Kazakistan artık bağımsız.
Bağımsızlık için mücadele eden ve kurşuna dizilen Mağcan Cumabay’ın İstiklal Harbi için yazdığı şiir hala yaşıyor; şarkılarda, türkülerde…
“Kardeşim! Sen o yanda, ben bu yanda
Kaygıdan kan yutuyoruz, bizim adımıza
Layık mı kul olup durmak? Gel gidelim
Altay’a atadan miras Altın tahta…”
Kazakistan ekonomisi Orta Asya’nın en büyüğü
Kazakistan, 250 milyar dolara yaklaşan gayrisafi yurt içi hasılasıyla Orta Asya’nın en büyük ekonomisi konumunda bulunuyor.
Avrupa ile Asya’yı birbirine bağlayan önemli güzergahta yer almasıyla da dikkati çeken Kazakistan, bölgenin “geçiş ülkesi” olma amacıyla gelecek üç yıl içinde 1300 kilometre demir yolu inşa etmeyi hedefliyor.
“Yeni Kazakistan” dönemi
28 yıl kurucu Cumhurbaşkanı Nursultan Nazarbayev tarafından yönetilen ülkede, 19 Mart 2019’da Nazarbayev’in istifa etmesinin ardından siyasi alanda da yeni bir dönem başladı.
Kazakistan’ın ikinci cumhurbaşkanı olarak seçilen diplomat kökenli Kasım Cömert Tokayev, yeni yönetim modeli oluşturmak için ülkede anayasal reforma imza attı.
Bu yıl ülke nüfusunun 20 milyona ulaştığı Kazakistan’da hükümet 2029 yılına doğru ulusal ekonominin hacmini ikiye katlayarak 450 milyar dolara çıkarmayı hedefliyor.
Kazakistan’ın bağımsızlığını ilk tanıyan ülke: Türkiye
Kazakistan 16 Aralık 1991 tarihinde bağımsızlığını ilan ettiğinde Türkiye, Kazakistan’ın bağımsızlığını aynı gün tanıyan ilk ülke oldu. 2 Mart 1992 tarihinde Kazakistan’la diplomatik ilişki tesis edildi.
Türkiye, “Kazakistan’ın bağımsızlığını ilk tanıyan ülke” olarak kayıtlara geçti.

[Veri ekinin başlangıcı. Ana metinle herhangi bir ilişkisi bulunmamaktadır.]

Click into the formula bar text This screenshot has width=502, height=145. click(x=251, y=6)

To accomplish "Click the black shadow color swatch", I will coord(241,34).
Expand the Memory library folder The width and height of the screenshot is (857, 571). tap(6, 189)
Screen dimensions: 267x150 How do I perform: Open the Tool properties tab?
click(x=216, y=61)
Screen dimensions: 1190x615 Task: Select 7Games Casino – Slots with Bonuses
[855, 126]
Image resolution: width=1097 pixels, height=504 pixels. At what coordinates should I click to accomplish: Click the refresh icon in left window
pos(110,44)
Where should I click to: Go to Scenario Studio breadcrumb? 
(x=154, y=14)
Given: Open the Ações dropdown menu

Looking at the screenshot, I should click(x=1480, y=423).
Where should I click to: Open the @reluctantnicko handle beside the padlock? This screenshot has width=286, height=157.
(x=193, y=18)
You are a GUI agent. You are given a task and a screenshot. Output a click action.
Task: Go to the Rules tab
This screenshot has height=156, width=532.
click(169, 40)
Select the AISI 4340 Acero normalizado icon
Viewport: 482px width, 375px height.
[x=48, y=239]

Bu yıl, iki ülke diplomatik ilişkilerinin de 32’nci yılı kutlanıyor.
Türkiye ve Kazakistan, bu sürede karşılıklı ticaret hacmini 30 milyon dolardan 8 milyar dolara çıkardı.
Bölgesel ve uluslararası arenada da iş birliğini sürdüren iki ülke, Türk dünyasının entegrasyonu adına önemli girişimler başlattı.
Türk Devletleri Teşkilatı başta olmak üzere Uluslararası Türk Kültürü Teşkilatı (TÜRKSOY), Uluslararası Türk Akademisi (TWESCO), Türk Devletleri Parlamenter Asamblesi (TÜRKPA) gibi ortak kurumların kuruluşlarına öncülük etti.
Türkiye ile Kazakistan arasında ilişkiler “genişletilmiş stratejik ortaklık” seviyesine yükseltildi.
Şu anda Kazakistan’ın Rusya, Çin, İtalya, Güney Kore’den sonra en çok dış ticaret yaptığı 5’inci ülke konumunda yer alan Türkiye, son yıllarda Kazakistan’da ABD ve İsviçre’den sonra yatırımlarını en fazla artıran 3’üncü ülke olarak biliniyor.
Resmi verilere göre, ülkede 3 binden fazla Türk sermayeli şirket faaliyet gösteriyor.
Geçen yıl iki ülke başkentleri arasında doğrudan uçuşların başladığı Türkiye ile Kazakistan arasında halihazırda 80’den fazla tarifeli uçak seferi de yapılıyor.